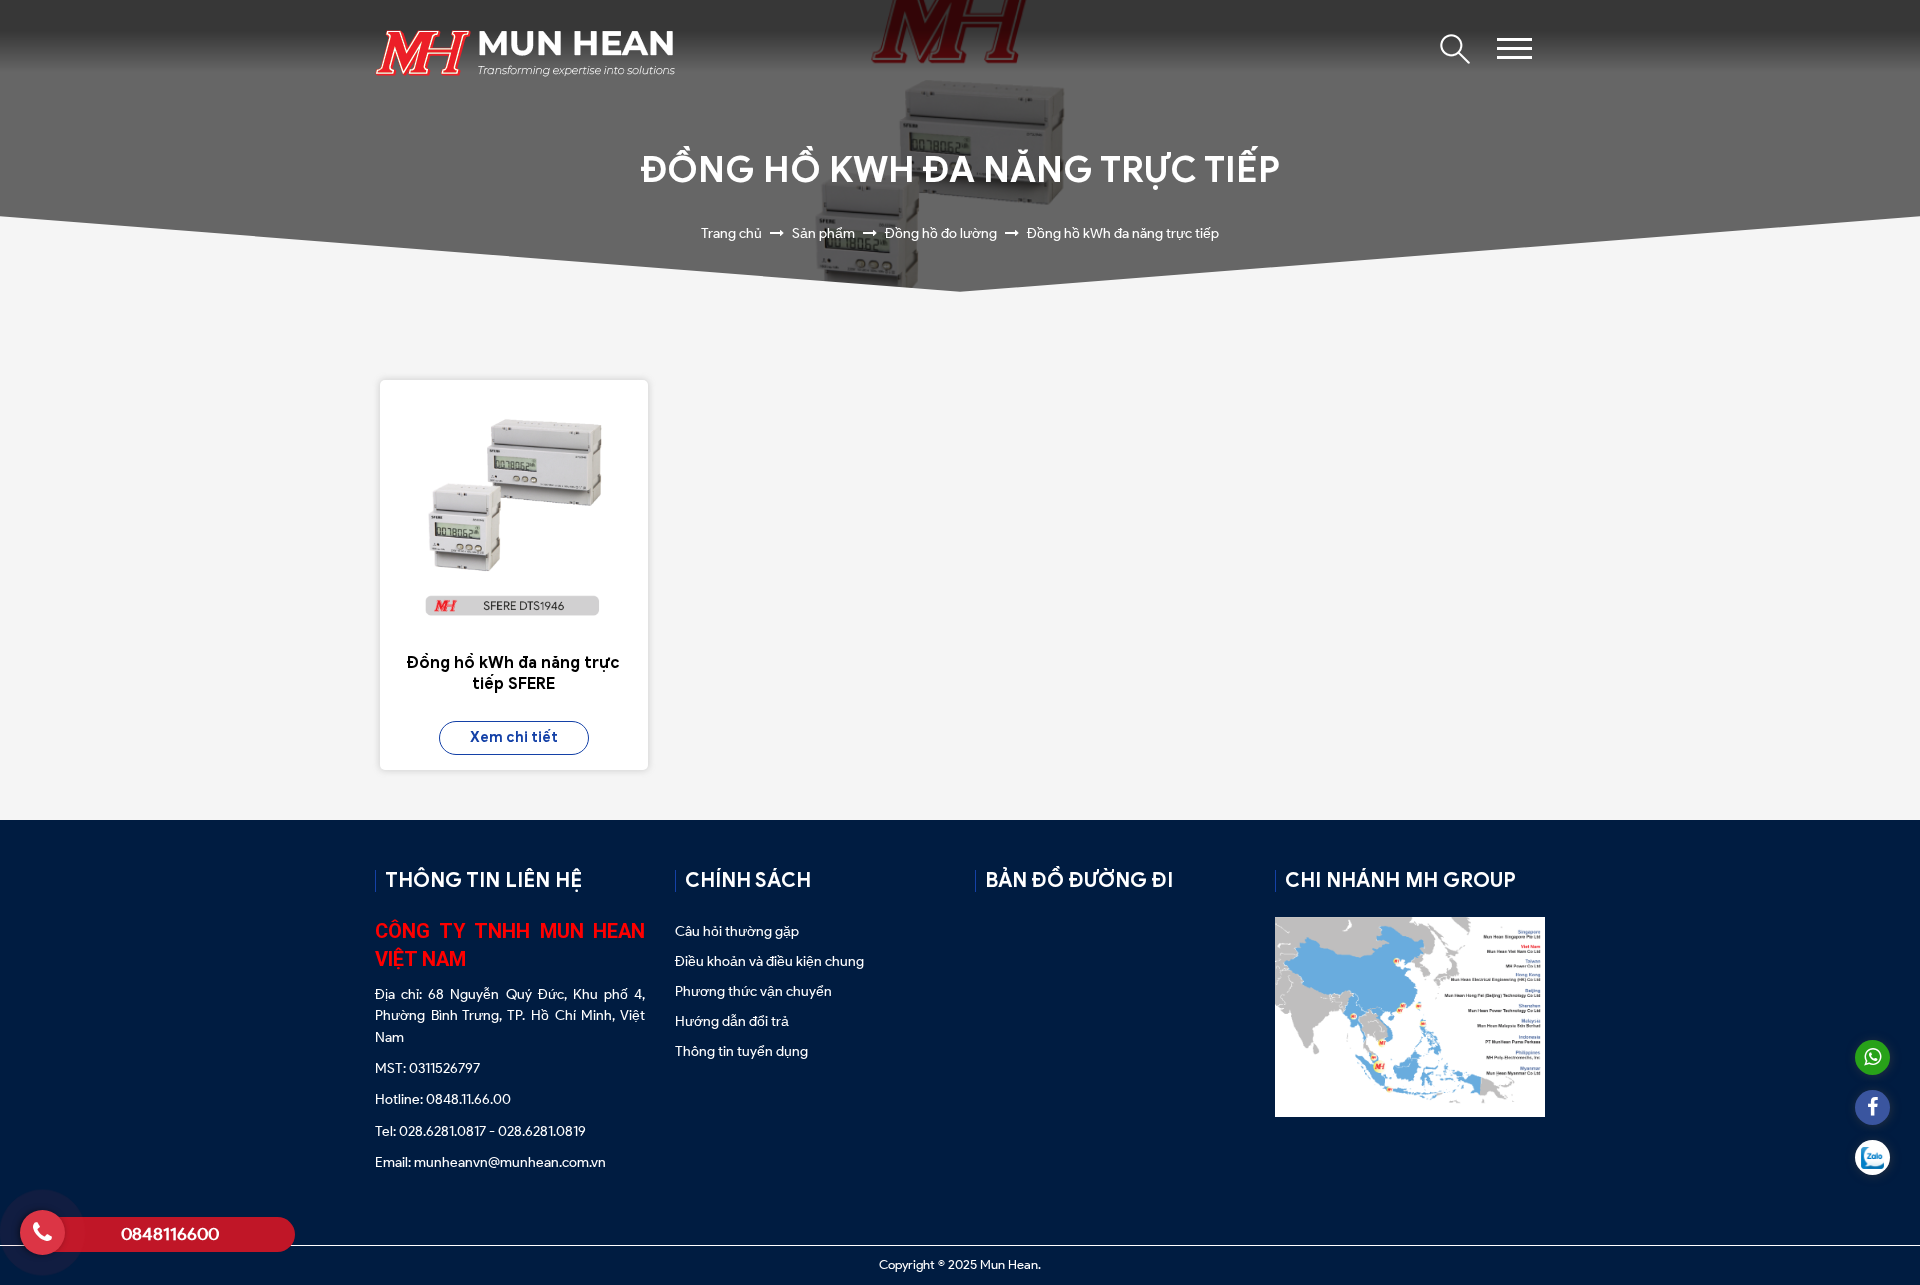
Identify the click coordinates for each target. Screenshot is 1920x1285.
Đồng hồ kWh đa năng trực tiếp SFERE (513, 673)
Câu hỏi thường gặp (738, 931)
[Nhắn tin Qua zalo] (1872, 1157)
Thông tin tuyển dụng (741, 1051)
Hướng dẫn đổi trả (732, 1021)
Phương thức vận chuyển (753, 991)
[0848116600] (42, 1232)
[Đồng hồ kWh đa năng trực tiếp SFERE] (514, 514)
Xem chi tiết (514, 737)
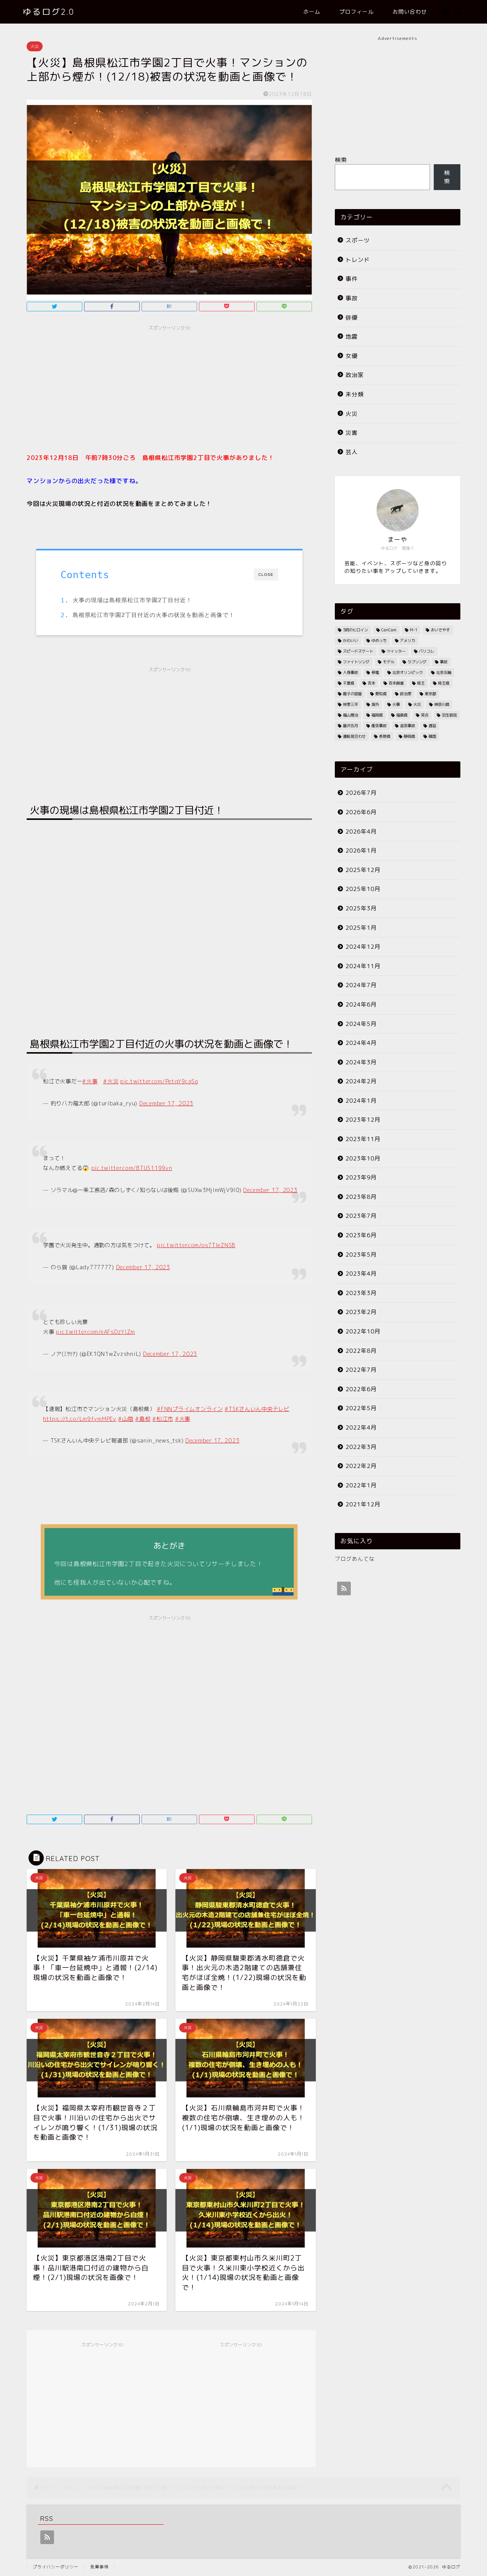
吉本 (371, 683)
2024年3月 (361, 1062)
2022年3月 (361, 1447)
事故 (351, 298)
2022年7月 (361, 1370)
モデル (388, 661)
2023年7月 (361, 1216)
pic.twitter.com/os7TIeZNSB (196, 1245)
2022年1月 (361, 1485)
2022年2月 (361, 1466)
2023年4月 (361, 1274)
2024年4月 (361, 1043)
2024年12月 (362, 947)
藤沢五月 (350, 725)
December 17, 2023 (166, 1103)
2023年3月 (361, 1293)
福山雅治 (350, 715)
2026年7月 (361, 793)
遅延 (432, 725)
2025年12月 (362, 870)
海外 (375, 704)
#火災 (110, 1081)
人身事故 (350, 672)
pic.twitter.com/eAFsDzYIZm (95, 1332)
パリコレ (426, 651)
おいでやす (440, 630)
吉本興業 (396, 683)
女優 (351, 356)
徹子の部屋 (352, 693)
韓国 (432, 736)
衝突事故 (379, 725)
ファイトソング (356, 661)
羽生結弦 (449, 715)
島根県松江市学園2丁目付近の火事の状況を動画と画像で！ (154, 615)
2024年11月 (362, 966)
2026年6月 (361, 812)
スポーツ (357, 240)
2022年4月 (361, 1427)
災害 (351, 433)
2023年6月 (361, 1235)
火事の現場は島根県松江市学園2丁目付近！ (132, 600)
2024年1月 (361, 1101)
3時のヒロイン (355, 630)
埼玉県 (443, 683)
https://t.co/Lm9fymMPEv (79, 1419)
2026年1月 (361, 850)
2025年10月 (362, 889)
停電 (375, 672)
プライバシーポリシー (55, 2567)
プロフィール (356, 11)
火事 (396, 704)
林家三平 (350, 704)
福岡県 (377, 715)
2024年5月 (361, 1024)
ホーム (311, 11)
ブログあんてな (355, 1558)
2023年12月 (362, 1120)
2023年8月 (361, 1197)
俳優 (351, 318)
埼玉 (421, 683)
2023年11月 (362, 1139)
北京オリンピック (407, 672)
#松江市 (162, 1419)
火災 (34, 46)
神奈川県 (441, 704)
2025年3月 (361, 908)
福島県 (401, 715)
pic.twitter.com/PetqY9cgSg (159, 1081)
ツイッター (396, 651)
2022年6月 (361, 1389)
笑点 (424, 715)
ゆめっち (379, 640)
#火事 (89, 1081)
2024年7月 (361, 985)
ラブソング (417, 661)
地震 (351, 337)
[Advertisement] (169, 387)
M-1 (413, 630)
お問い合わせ (410, 11)
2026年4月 (361, 831)
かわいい (350, 640)
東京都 (430, 693)
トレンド (357, 260)
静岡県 (409, 736)
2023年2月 (361, 1312)
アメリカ (407, 640)
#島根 (142, 1419)
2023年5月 (361, 1255)
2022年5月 (361, 1408)
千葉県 (348, 683)
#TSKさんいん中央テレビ (256, 1409)
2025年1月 (361, 928)
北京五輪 (443, 672)
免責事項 (99, 2567)
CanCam (388, 630)
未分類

+-------+

→ **Your instructions**:
Output the records exactly, pictures excluded.

→ **Answer to the problem**:
Identify the click coordinates for each target. Screenshot is 1920x1285.
Đồng hồ kWh đa năng trực tiếp SFERE (513, 673)
Câu hỏi thường gặp (738, 931)
[Nhắn tin Qua zalo] (1872, 1157)
Thông tin tuyển dụng (741, 1051)
Hướng dẫn đổi trả (732, 1021)
Phương thức vận chuyển (753, 991)
[0848116600] (42, 1232)
[Đồng hồ kWh đa năng trực tiếp SFERE] (514, 514)
Xem chi tiết (514, 737)
吉本 (371, 683)
2024年3月 (361, 1062)
2022年3月 (361, 1447)
事故 (351, 298)
2022年7月 (361, 1370)
モデル (388, 661)
2023年7月 (361, 1216)
pic.twitter.com/os7TIeZNSB (196, 1245)
2022年1月 (361, 1485)
2022年2月 (361, 1466)
2023年4月 (361, 1274)
2024年4月 (361, 1043)
2024年12月 (362, 947)
藤沢五月 (350, 725)
December 17, 2023 (166, 1103)
2023年3月 (361, 1293)
福山雅治 (350, 715)
2026年7月 (361, 793)
遅延 (432, 725)
2025年12月 (362, 870)
海外 (375, 704)
#火災 (110, 1081)
人身事故 (350, 672)
pic.twitter.com/eAFsDzYIZm (95, 1332)
パリコレ (426, 651)
おいでやす (440, 630)
吉本興業 (396, 683)
女優 (351, 356)
徹子の部屋 (352, 693)
韓国 (432, 736)
衝突事故 (379, 725)
ファイトソング (356, 661)
羽生結弦 (449, 715)
島根県松江市学園2丁目付近の火事の状況を動画と画像で！ (154, 615)
2024年11月 (362, 966)
2026年6月 (361, 812)
スポーツ (357, 240)
2022年4月 (361, 1427)
災害 (351, 433)
2023年6月 (361, 1235)
火事の現場は島根県松江市学園2丁目付近！ (132, 600)
2024年1月 (361, 1101)
3時のヒロイン (355, 630)
埼玉県 (443, 683)
https://t.co/Lm9fymMPEv (79, 1419)
2026年1月 (361, 850)
2025年10月 (362, 889)
停電 (375, 672)
プライバシーポリシー (55, 2567)
プロフィール (356, 11)
火事 (396, 704)
林家三平 (350, 704)
福岡県 (377, 715)
2024年5月 (361, 1024)
ホーム (311, 11)
ブログあんてな (355, 1558)
2023年12月 (362, 1120)
2023年8月 (361, 1197)
俳優 (351, 318)
埼玉 (421, 683)
2023年11月 (362, 1139)
北京オリンピック (407, 672)
#松江市 (162, 1419)
火災 (34, 46)
神奈川県 (441, 704)
2025年3月 (361, 908)
福島県 (401, 715)
pic.twitter.com/PetqY9cgSg (159, 1081)
ツイッター (396, 651)
2022年6月 (361, 1389)
笑点 (424, 715)
ゆめっち (379, 640)
#火事 (89, 1081)
2024年7月 (361, 985)
ラブソング (417, 661)
地震 (351, 337)
[Advertisement] (169, 387)
M-1 (413, 630)
お問い合わせ (410, 11)
2026年4月 (361, 831)
かわいい (350, 640)
東京都 (430, 693)
トレンド (357, 260)
静岡県 (409, 736)
2023年2月 (361, 1312)
アメリカ (407, 640)
#島根 (142, 1419)
2023年5月 (361, 1255)
2022年5月 (361, 1408)
千葉県 (348, 683)
#TSKさんいん中央テレビ (256, 1409)
2025年1月 (361, 928)
北京五輪 (443, 672)
免責事項 (99, 2567)
CanCam (388, 630)
未分類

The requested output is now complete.